Le Captagon, initialement un médicament conçu dans les années 1960 pour traiter des troubles tels que la narcolepsie, a rapidement dérivé vers un usage récréatif. Son principe actif, la fénétylline, a été interdit dans les années 1990. Depuis, les comprimés vendus sous ce nom contiennent un mélange d’amphétamines et d’autres substances comme la caféine.
- Effets recherchés : la drogue offre des sensations d’euphorie, réduit la faim et la fatigue, et donne un sentiment de puissance.
- Consommateurs principaux : les élites aisées et les travailleurs dans les pays du Golfe, notamment en Arabie saoudite, qui représente le plus grand marché pour cette substance.
Le Captagon, souvent surnommé « cocaïne du pauvre » ou « drogue des djihadistes », est également associé à des conflits armés pour ses effets stimulants sur les combattants.
La Syrie : une plaque tournante du narcotrafic
Avec la guerre civile et les sanctions internationales, le régime d’Assad a trouvé dans la production de Captagon une source de revenus cruciale. Ce commerce a permis de compenser la chute des exportations légales, faisant de la drogue la première source de devises étrangères pour le pays.
Un trafic étatique organisé
- Production industrielle : des laboratoires clandestins en Syrie, notamment dans la région de Damas, produisaient des quantités massives de pilules.
- Réseau contrôlé par le régime : le commerce était supervisé par la 4e division de l’armée syrienne, dirigée par Maher al-Assad, frère du président, en partenariat avec le Hezbollah libanais.
- Revenus colossaux : selon certaines estimations, ce trafic a généré jusqu’à 10 milliards de dollars par an, dépassant de loin toutes les autres exportations syriennes.
Les méthodes d’exportation incluaient des caches ingénieuses, comme des boîtiers électriques ou des fruits en plastique, illustrant le caractère systématique de ce commerce.
Une pression diplomatique et économique liée au Captagon
L’importance du Captagon sur la scène internationale a fait de la lutte contre cette drogue un enjeu diplomatique majeur. En 2023, lors de la réintégration de la Syrie dans la Ligue arabe, l’arrêt du trafic était une condition posée par l’Arabie saoudite. Cependant, cet engagement n’a pas été tenu, le régime étant trop dépendant des revenus issus du narcotrafic.
- Sanctions internationales : des responsables syriens, notamment Maher al-Assad, ont été visés par des sanctions américaines et européennes.

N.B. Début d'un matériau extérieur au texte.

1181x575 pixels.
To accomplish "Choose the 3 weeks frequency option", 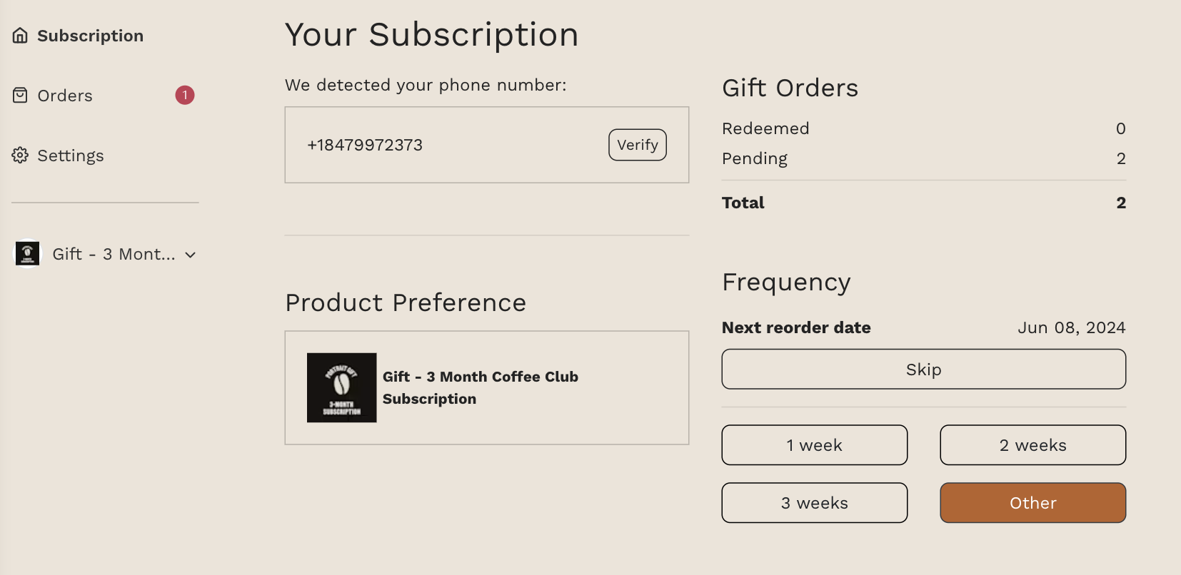I will pos(815,503).
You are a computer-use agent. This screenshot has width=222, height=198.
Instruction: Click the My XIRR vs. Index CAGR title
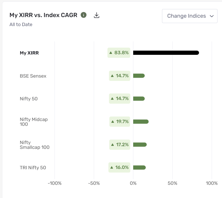point(43,15)
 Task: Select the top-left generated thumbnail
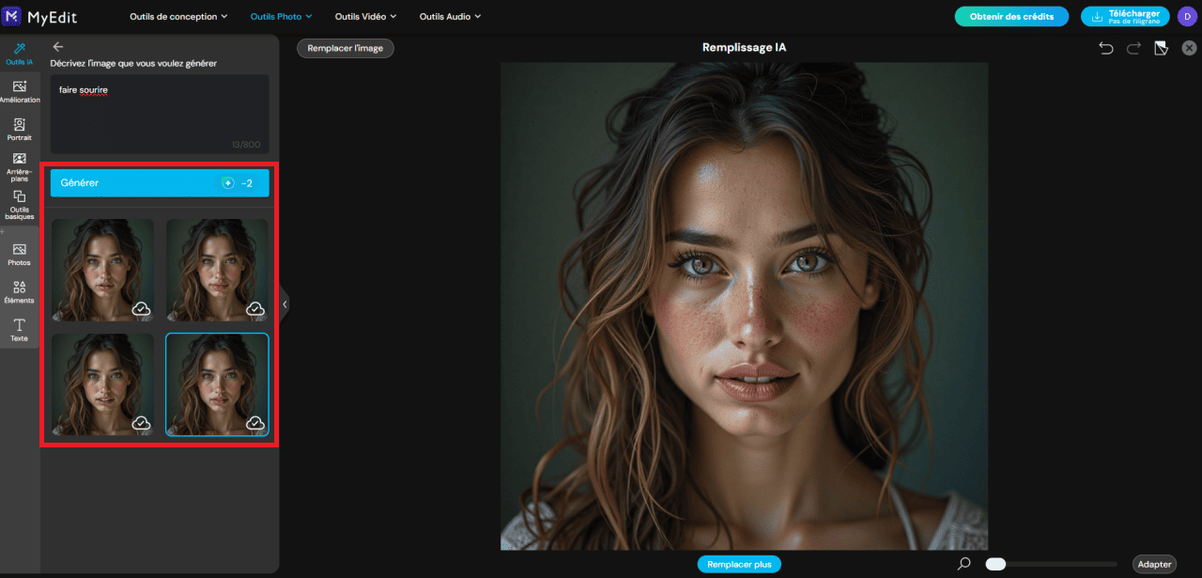coord(102,270)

- Tensions régionales : le commerce de Captagon alimentait non seulement les caisses du régime mais aussi des groupes armés comme le Hezbollah, qui utilisaient ces revenus pour financer leurs activités.
L’après-Assad : quel avenir pour le trafic de Captagon ?
Avec la chute du régime de Bachar al-Assad, les groupes rebelles, notamment le Hayat Tahrir al-Sham (HTS), ont promis de démanteler les infrastructures liées au trafic de Captagon. Des stocks impressionnants de pilules ont déjà été découverts et détruits, mais les défis restent nombreux.
- Détruire les stocks : des quantités massives de comprimés ont été saisies dans des hangars ou des bases militaires. Leur destruction doit être gérée avec soin pour éviter des dommages environnementaux.
- Surveillance internationale : un contrôle indépendant est nécessaire pour garantir que le démantèlement soit complet et non récupéré par d’autres groupes.
Malgré ces efforts, le trafic pourrait être récupéré par d’autres acteurs, notamment des factions rebelles ou des organisations criminelles régionales. La demande reste forte dans les pays du Golfe, où le Captagon est particulièrement prisé.
Le Hezbollah, allié du régime syrien, jouait un rôle clé dans la production et la distribution du Captagon. Face à la diminution des financements en provenance de l’Iran, le mouvement chiite s’était tourné vers ce commerce pour financer ses activités.
- Zones de production : la vallée de la Bekaa au Liban reste un centre de production important.
- Impact économique : la chute du régime syrien pourrait affaiblir le Hezbollah en réduisant ses sources de financement, mais aussi redistribuer le trafic à d’autres groupes.
Le Captagon a incarné la faillite économique et morale du régime de Bachar al-Assad, qui a exploité cette drogue pour financer son maintien au pouvoir. La transition post-Assad devra non seulement reconstruire le pays mais aussi gérer les conséquences sociales et sanitaires d’un trafic qui a profondément marqué la région.